The score is based on the first tasting - it wouldn't be fair to judge it the next day.

Tasted 21/10/2010 at Luvians Bottleshop

Friday, October 22, 2010

a couple of 2009 Beaujolais

I was in Beaujolais in the Autumn of 2004, tasting 2003's out of barrel. It was fun. It's a pretty, pastoral neck of the wine world. I've been enjoying the renaissance of small growers doing fantastic things in the region. Shrugging off the mass-produced, high-yielding, bubble-gum and candy-floss reputation much of the region has been mired with (much like the consumers were mired in their rubbish wines), these growers are making some cracking wines that sit just a bit out of the norm.

Domaine Alain Chatoux Beaujolais Vieilles Vignes 2009

Remarkable light in colour; shades of ruby and violet with a nice brilliance as well.

Floral strawberries and cranberries with a good meaty, savoury note as well. Kind of like beef fat. It's kind of like a red fruit and beef stew, but in no way 'stewed', if you get my meaning. Neither do I. There's also a wee touch of black pepper.

This is kind of cool. All those crazy red fruit beef stew notes are there - big flavours with an almost greasy or oily texture. Strawberries and Cranberries cooked in bacon fat? It's very country-ish - the texture past that is soft and light. Quite a surprising depth of flavour considering its lightness. I like it for what it is, and imagine that, for a big meal - such as Thanksgiving - it would go with pretty much everything on the table. At £10.49, it's pretty good value.

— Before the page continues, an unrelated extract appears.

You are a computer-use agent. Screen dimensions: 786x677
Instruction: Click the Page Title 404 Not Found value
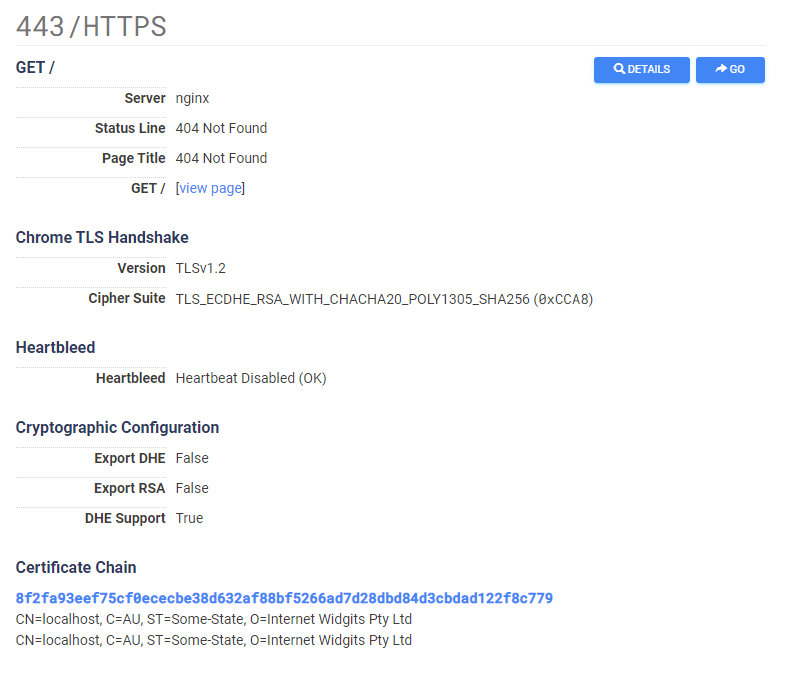[221, 158]
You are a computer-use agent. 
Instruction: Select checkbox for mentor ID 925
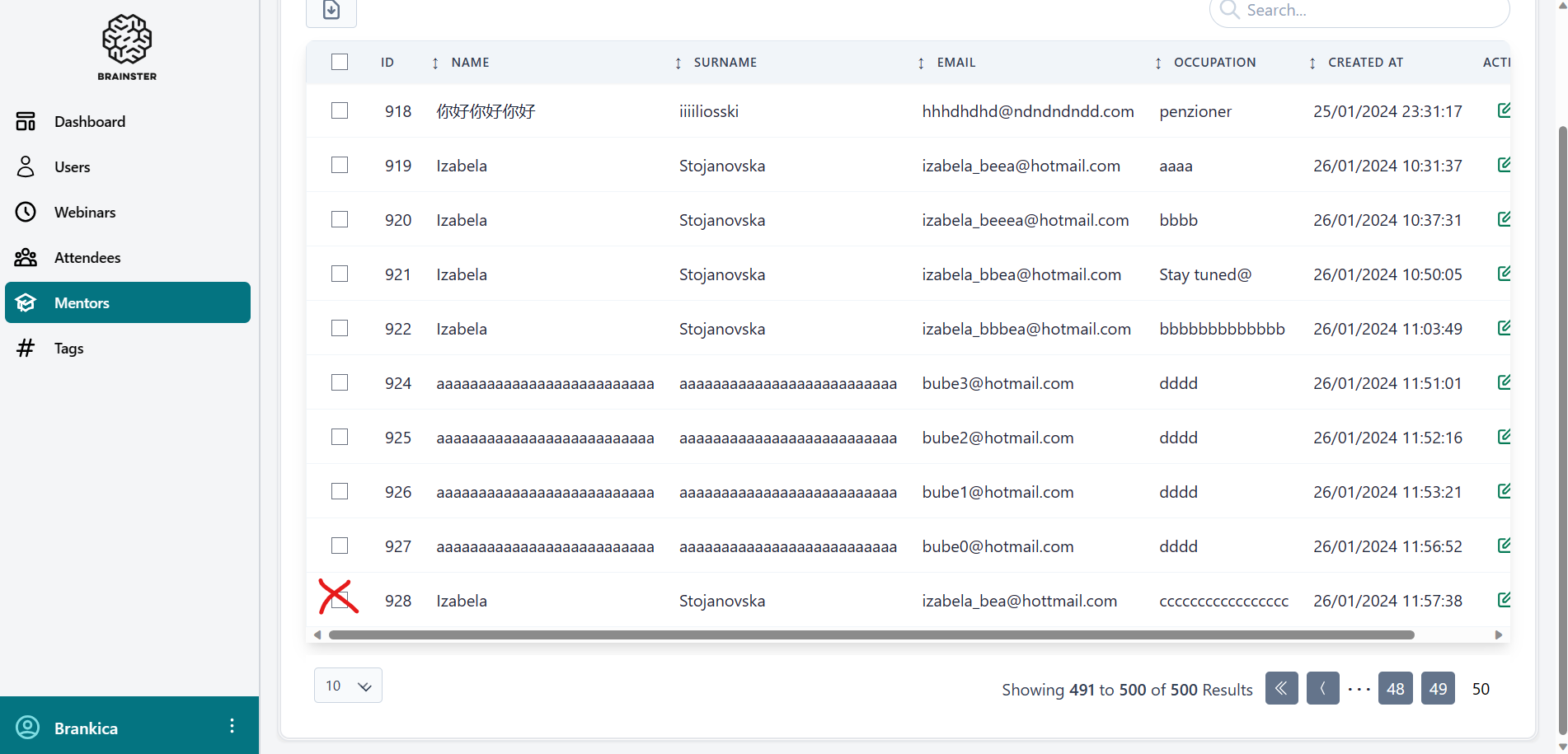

Domaine de la Chaponne 'La Forge' Chiroubles 2009

Right off the bat, I must confess that of all the Beaujolais Cru, this is the one with which I am the least familiar. It's also the one I tend to forget when occasionally asked to recite all the Cru. Long story.

Intense purple and violet - dark, but still translucent.

The nose is floral and mineral all at once - violets crushed with rocks or some such. There's also a touch of hedgerow. Very Zeppelin. The fruit is cranberry.

Very crunchy, bright cranberry palate. Quite a bit more weight than the Chatoux, with darker fruit notes and far deeper tannins. The acidity is forthright - not bracing, but bringing a good juiciness to it. That hedgerow on the nose comes across more as a wicker basket and sea salt on the palate. This is even better value than its predecessor - it's got complexity, good mouthfeel and an impressive length. Great for the money and the sort of thing people should be drinking more of. Yes, I just ended a sentence with a preposition; I feel no guilt.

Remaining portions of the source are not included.